Awantura o Kuliga - kto ma rację?

Kto zatem jest winny zamieszania z Kuligiem w roli głównej? Temat podchwycił dziennikarz Przeglądu Sportowego, który opierając się na piśmie wysłanym do PZPN oraz słowach przewodniczącego WG Adama Gilarskiego zasugerował, że Pasy mogą pożegnać się z ekstraklasą. Tymczasem w środę specjalne oświadczenie wydała Ekstraklasa SA z jednej strony informując, że Cracovii na pewno nie grozi degradacja ani walkowery (ciekawe, kiedy miałyby zostać one zastosowane - przyp. red.), a z drugiej dobitnie tłumacząc, że to właśnie Komisja Ligi Ekstraklasy SA jest od rozstrzygania takich spraw

Prawdą jest, że do PZPN wpłynął wniosek od Górnika Łęczna, który od lipca do końca grudnia jest ponownie właścicielem karty Kuliga(piłkarz podpisał z Cracovią umowę na zasadzie Prawa Bosmana, iż będzie oficjalnie jej zawodnikiem od stycznia 2009 roku - przyp. red.), że przy zatwierdzaniu Kuliga do gry w sezonie 2007/2008 doszło do nieprawidłowości.

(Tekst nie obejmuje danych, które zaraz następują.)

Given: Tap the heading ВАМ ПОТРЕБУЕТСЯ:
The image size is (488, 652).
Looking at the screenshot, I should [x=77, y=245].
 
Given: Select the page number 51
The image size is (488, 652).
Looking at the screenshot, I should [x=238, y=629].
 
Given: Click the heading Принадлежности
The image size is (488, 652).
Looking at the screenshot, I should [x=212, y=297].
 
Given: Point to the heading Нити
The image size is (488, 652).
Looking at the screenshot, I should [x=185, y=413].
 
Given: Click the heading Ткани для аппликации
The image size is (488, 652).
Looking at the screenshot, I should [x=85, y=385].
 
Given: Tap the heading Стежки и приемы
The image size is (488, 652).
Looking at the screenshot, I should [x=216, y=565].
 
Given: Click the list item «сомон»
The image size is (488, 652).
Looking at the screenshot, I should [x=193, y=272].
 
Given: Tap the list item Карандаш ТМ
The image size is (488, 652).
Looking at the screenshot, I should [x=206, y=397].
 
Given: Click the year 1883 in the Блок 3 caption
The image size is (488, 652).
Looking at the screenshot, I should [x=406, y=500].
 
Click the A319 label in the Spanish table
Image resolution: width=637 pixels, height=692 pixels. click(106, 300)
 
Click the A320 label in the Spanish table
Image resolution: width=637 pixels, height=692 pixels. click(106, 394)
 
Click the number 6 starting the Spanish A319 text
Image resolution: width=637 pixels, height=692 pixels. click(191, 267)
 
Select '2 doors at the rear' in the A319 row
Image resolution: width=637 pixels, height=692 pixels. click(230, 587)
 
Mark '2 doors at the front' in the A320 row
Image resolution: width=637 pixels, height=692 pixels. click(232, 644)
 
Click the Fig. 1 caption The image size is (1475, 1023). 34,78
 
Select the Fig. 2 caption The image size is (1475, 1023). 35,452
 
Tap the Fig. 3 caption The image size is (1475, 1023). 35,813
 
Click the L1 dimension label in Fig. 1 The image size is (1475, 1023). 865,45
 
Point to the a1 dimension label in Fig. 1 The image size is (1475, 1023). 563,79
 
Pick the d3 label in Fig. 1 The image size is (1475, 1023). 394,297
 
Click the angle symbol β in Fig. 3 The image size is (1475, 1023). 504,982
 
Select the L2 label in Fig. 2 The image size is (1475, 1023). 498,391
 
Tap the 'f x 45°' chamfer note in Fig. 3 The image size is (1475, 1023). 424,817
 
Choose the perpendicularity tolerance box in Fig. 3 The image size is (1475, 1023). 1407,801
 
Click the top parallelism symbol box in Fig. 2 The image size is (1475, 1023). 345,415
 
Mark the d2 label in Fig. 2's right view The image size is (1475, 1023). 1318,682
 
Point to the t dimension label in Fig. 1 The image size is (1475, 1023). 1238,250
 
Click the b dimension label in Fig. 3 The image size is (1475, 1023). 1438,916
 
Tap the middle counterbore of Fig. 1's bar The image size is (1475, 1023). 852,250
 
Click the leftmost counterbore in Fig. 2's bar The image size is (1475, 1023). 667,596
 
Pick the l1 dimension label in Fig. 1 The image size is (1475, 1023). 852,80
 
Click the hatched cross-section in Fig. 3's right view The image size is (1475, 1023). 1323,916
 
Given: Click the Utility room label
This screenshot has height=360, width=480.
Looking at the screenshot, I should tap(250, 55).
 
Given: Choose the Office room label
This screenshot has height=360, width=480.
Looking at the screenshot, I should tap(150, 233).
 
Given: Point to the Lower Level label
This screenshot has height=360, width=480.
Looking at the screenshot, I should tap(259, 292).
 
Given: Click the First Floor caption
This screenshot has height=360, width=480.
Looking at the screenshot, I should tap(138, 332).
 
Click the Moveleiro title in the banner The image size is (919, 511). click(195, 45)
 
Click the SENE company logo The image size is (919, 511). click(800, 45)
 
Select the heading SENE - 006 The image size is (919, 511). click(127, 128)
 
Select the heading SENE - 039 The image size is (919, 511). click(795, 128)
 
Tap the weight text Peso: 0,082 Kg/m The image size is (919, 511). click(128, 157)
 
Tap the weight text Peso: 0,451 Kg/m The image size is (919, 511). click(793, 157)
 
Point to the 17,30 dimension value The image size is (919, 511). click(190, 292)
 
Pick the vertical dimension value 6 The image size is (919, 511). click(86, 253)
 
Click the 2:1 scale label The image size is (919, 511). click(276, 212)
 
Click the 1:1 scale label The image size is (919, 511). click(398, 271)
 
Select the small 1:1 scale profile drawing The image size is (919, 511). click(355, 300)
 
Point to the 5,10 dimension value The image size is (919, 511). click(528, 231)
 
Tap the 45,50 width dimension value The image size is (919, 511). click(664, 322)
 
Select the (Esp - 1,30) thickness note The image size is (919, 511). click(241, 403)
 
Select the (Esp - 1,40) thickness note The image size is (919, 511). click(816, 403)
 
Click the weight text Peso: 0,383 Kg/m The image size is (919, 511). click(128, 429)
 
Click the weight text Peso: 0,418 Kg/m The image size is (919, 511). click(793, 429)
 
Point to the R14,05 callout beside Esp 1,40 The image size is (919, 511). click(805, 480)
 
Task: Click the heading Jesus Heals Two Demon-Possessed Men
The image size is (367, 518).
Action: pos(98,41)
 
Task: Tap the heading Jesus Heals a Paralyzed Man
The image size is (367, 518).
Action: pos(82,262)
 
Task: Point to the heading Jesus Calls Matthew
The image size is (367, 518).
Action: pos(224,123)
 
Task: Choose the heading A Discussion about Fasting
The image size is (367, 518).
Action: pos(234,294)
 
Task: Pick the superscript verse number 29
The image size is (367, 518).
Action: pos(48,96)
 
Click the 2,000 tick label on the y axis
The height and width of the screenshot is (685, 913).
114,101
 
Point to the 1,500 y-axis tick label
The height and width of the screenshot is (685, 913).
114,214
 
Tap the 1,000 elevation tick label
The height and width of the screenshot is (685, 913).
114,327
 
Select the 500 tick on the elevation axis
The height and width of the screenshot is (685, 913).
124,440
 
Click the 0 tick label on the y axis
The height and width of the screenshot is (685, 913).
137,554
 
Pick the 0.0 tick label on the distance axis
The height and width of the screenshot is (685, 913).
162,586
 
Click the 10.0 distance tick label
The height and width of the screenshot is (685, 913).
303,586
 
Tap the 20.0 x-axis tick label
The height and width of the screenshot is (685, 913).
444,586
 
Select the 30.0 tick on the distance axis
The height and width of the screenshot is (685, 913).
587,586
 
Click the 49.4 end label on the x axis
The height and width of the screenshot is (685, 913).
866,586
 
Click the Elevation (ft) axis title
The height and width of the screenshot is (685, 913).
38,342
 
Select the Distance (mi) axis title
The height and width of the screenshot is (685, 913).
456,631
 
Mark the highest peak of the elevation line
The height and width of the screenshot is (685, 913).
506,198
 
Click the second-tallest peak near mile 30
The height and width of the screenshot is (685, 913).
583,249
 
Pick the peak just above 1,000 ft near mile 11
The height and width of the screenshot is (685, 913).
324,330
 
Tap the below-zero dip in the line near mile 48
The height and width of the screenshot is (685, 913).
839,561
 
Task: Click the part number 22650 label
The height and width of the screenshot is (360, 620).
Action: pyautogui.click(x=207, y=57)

Górnik Łęczna sugeruje, że w lipcu 2007 roku Cracovia podpisała umowę z Kuligiem, kiedy ten miał jeszcze ważną z nimi umowę. Oficjalna strona Pasów potwierdziła, że owszem, 13 lipca 2007 roku podpisała, ale umowę przedwstępną z reprezentującym interesy Kuliga menedżerem Cezarym Kucharskim. W sierpniu PZPN ogłosił, że z winy klubu (Górnik został zdegradowany za udział w aferze korupcyjnej) kontrakt Kuliga z Górnikiem przestał obowiązywać. Wtedy też poprzednia, przedwstępna umowa między Kucharskim a Cracovią została zamieniona w przyrzeczoną i na jej podstawie Kulig został zatwierdzony do gry w poprzednim sezonie.

Umowa przyrzeczona obowiązywała do chwili uprawomocnienia się orzeczenia WG w sprawie rozwiązania kontraktu. Jak wiemy, WG przyznał rację Górnikowi i Kulig musi wrócić do Łęcznej. W rozmowie z portalem Sportowefakty.pl menedżer Kucharski zdradził, że Górnik zażądał za pół roku gry Kuliga w Cracovii aż 500 tysięcy złotych, co było nie do przyjęcia dla działaczy krakowskiego klubu. Suma ta była znana Cracovii jeszcze przed zakończeniem poprzedniego sezonu i klub nie był zainteresowany przystaniem na warunki Górnika. Teraz Kulig podpisał trzyletni kontrakt z Cracovią, który w życie wejdzie dopiero 1 lipca 2009 roku. Czy do tego czasu piłkarz będzie musiał występować w barwach Górnika?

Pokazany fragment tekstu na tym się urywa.